De nombreuses études ont été réalisées à ce jour sur ce phénomène. Les études dites de provocation n’ont pas pu objectiver de relation causale entre la présence des champs EM et les plaintes exprimées par les personnes électrosensibles. Quant aux études de perception, elles n’ont pas pu objectiver de capacité de perception particulière des champs EM dans le chef des personnes électrosensibles. Il se pourrait malgré tout que certaines personnes (pas nécessairement électrosensibles) perçoivent la présence d’un champ EM aux intensités auxquelles un utilisateur de GSM peut être exposé (soit 100 à 1000 fois plus élevées que la norme bruxelloise). A ce jour, la conclusion avancée est que, jusqu’à preuve du contraire, l’électrosensibilité appartient à la catégorie des phénomènes nocebo (inverse du phénomène placebo).

Des recommandations peuvent être formulées envers le corps médical pour la prise en charge de ce syndrome, mais leur portée réelle sera très incertaine.

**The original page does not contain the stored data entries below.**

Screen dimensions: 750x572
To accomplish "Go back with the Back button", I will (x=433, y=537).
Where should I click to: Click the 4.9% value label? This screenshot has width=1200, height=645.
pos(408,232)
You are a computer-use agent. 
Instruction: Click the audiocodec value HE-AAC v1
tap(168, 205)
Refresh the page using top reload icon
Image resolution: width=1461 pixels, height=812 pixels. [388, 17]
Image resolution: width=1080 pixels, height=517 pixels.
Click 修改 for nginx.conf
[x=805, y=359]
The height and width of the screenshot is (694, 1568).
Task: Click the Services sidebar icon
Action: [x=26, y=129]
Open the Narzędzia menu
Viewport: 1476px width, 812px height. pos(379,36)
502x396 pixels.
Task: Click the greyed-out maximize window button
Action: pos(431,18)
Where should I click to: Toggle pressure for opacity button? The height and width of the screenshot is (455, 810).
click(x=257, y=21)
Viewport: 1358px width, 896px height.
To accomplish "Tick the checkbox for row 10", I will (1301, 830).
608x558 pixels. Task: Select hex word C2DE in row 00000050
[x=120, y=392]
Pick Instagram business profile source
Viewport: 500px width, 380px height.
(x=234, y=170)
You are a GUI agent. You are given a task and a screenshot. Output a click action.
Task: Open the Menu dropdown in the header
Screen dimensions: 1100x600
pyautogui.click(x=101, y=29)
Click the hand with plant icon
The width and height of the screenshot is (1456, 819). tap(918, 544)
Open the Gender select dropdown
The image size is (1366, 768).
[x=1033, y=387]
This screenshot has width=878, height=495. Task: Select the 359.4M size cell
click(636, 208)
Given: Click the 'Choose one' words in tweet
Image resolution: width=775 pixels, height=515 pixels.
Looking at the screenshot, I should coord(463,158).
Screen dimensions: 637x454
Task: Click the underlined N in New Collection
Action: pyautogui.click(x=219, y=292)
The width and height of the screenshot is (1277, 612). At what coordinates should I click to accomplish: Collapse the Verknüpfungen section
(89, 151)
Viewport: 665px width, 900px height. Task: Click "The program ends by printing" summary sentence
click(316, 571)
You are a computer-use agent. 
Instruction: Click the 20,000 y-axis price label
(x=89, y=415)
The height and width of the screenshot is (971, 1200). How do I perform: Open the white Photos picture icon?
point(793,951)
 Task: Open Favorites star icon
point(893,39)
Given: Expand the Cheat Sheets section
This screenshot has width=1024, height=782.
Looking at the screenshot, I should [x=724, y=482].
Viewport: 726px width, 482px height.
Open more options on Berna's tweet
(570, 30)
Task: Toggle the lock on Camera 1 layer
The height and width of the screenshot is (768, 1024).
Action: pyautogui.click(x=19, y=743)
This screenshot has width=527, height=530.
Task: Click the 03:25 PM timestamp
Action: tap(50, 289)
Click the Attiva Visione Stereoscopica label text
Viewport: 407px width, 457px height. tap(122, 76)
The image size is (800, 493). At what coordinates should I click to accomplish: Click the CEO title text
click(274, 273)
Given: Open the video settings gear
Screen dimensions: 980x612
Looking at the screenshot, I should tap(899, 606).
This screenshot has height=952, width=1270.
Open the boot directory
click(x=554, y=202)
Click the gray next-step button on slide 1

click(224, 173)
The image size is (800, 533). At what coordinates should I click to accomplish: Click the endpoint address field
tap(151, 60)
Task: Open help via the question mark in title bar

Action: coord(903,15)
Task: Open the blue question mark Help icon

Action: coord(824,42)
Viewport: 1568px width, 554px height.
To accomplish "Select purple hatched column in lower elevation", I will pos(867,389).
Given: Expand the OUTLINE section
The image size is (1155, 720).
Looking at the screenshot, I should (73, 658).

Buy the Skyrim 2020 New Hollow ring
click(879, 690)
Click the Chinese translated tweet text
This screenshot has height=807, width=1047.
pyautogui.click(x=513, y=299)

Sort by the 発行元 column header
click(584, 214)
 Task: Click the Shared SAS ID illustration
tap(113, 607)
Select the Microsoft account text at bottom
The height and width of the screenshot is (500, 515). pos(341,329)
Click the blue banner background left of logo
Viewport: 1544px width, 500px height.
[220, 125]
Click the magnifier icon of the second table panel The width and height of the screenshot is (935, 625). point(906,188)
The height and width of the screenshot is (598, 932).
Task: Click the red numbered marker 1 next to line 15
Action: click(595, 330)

En effet, les personnes électrosensibles sont assez réticentes par rapport aux discours qui remettraient en cause la réalité de leur intolérance.

Conclusion

A ce jour, il existe plus de questions que de réponses concernant les effets des champs électromagnétiques sur la santé. Les seules certitudes concernent le risque accru de leucémie infantile au-delà d’une certaine intensité d’exposition résidentielle aux champs magnétiques 50 Hz, ainsi que les risques liés aux courants induits dans le cerveau des enfants et dans les appareils médicaux implantables par les fréquences intermédiaires des portiques antivols, notamment. Des recommandations peuvent donc être émises à cet égard. Quant aux radiofréquences des GSM, notamment, le recul manque encore pour qu’il soit possible de tirer des conclusions valides. Mais l’utilisation régulière et généralisée du GSM incite à recommander des règles de prudence pour son usage afin de réduire l’exposition de l’utilisateur, surtout des jeunes enfants pour lesquels l’utilisation est totalement déconseillée. En ce qui concerne les antennes émettrices, l’application d’une norme constitue un principe de précaution visant à réduire l’exposition ambiante globale.